Source material below:
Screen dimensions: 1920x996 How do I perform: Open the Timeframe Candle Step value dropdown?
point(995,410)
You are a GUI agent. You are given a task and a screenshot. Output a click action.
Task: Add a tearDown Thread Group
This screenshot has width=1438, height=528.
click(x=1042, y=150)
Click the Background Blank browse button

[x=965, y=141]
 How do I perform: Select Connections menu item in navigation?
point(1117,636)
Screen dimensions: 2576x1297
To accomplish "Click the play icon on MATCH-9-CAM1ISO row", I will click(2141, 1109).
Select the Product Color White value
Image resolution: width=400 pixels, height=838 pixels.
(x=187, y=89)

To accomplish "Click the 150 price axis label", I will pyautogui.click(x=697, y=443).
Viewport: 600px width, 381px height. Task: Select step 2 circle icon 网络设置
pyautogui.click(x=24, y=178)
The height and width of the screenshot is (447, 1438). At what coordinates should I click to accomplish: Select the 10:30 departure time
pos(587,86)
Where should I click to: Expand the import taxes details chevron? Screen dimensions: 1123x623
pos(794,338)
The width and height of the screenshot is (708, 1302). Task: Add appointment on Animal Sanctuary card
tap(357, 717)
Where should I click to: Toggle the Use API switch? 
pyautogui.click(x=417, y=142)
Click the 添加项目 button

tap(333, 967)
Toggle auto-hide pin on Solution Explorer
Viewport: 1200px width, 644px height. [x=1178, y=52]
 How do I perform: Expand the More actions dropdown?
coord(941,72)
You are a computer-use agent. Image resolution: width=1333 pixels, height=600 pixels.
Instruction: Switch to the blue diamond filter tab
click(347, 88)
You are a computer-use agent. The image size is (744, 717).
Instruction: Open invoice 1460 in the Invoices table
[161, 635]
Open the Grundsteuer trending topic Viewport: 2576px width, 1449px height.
End of Source material.
◆ **Exercise**: Number of lines holding "computer" in the listing above: work it out and give that number alone.

◆ **Your response**: 2